- GOAL OF THE EXERCISE
Would you please copy the entries exactly, leaving every picture aside?

- SUPPLIED DATA
——————
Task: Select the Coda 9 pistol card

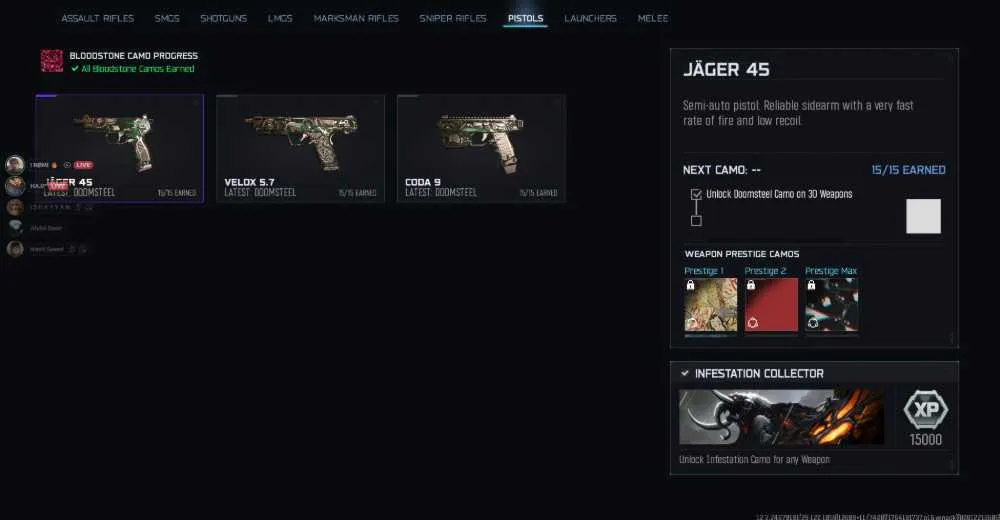Action: pos(482,149)
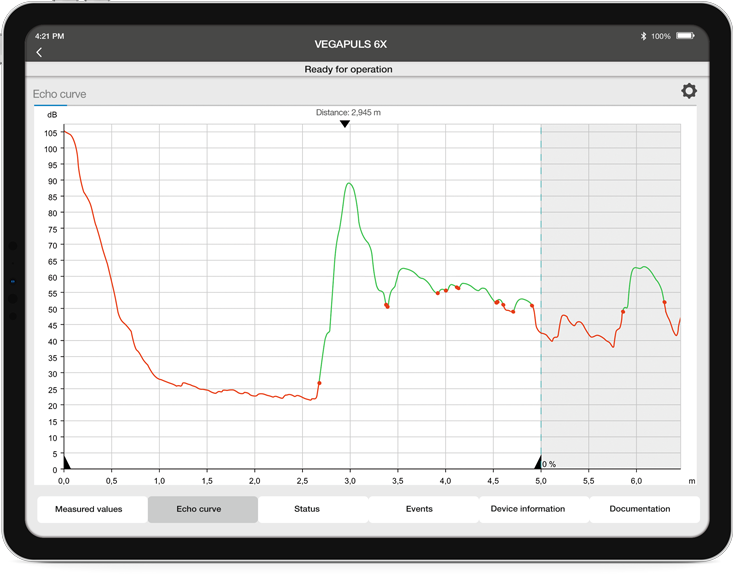Tap the VEGAPULS 6X title

(x=350, y=45)
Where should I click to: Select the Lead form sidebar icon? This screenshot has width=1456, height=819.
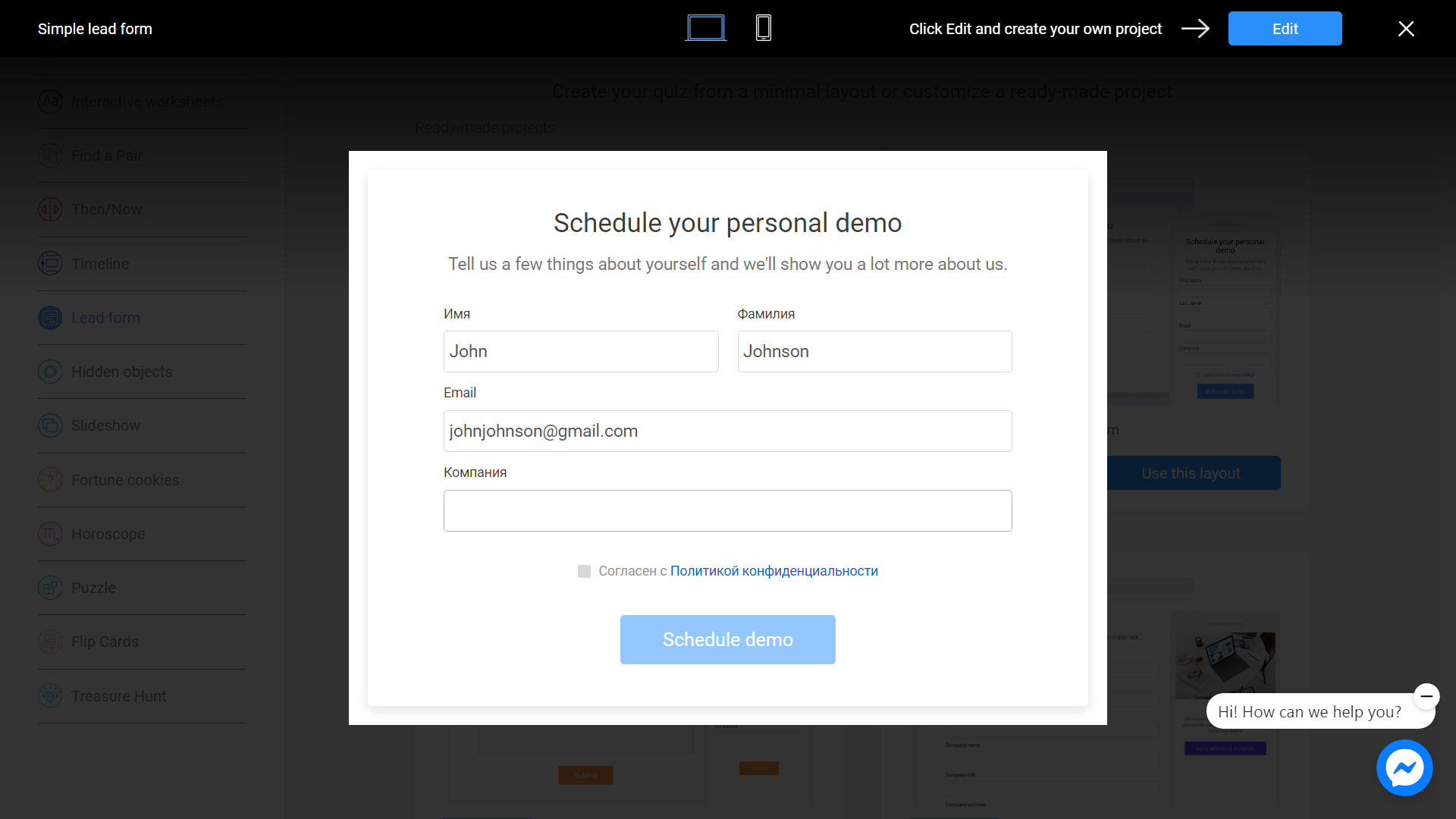[50, 318]
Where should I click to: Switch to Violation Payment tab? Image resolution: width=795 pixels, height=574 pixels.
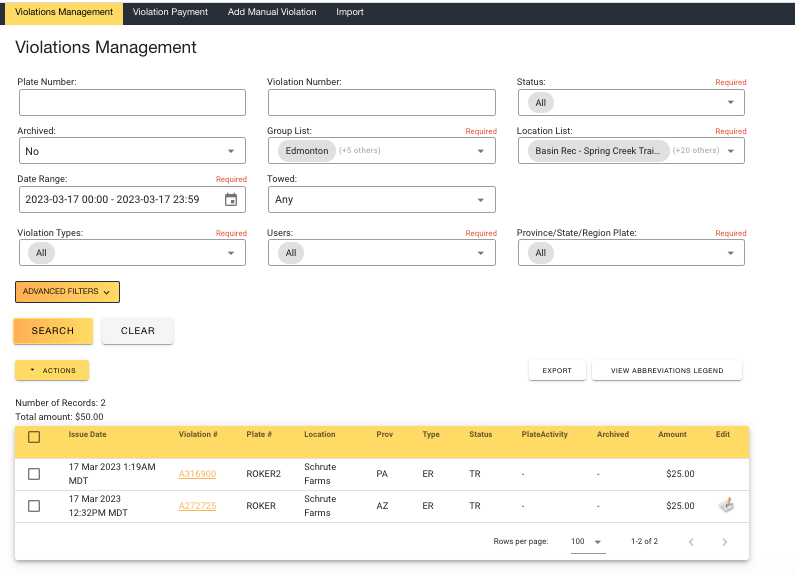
——————
- YOUR SOLUTION
Task: Select the Coda 9 pistol card

Action: pos(482,149)
Tap the VEGAPULS 6X title

(x=350, y=45)
Where should I click to: Select the Lead form sidebar icon? This screenshot has width=1456, height=819.
[50, 318]
Where should I click to: Switch to Violation Payment tab? Image resolution: width=795 pixels, height=574 pixels.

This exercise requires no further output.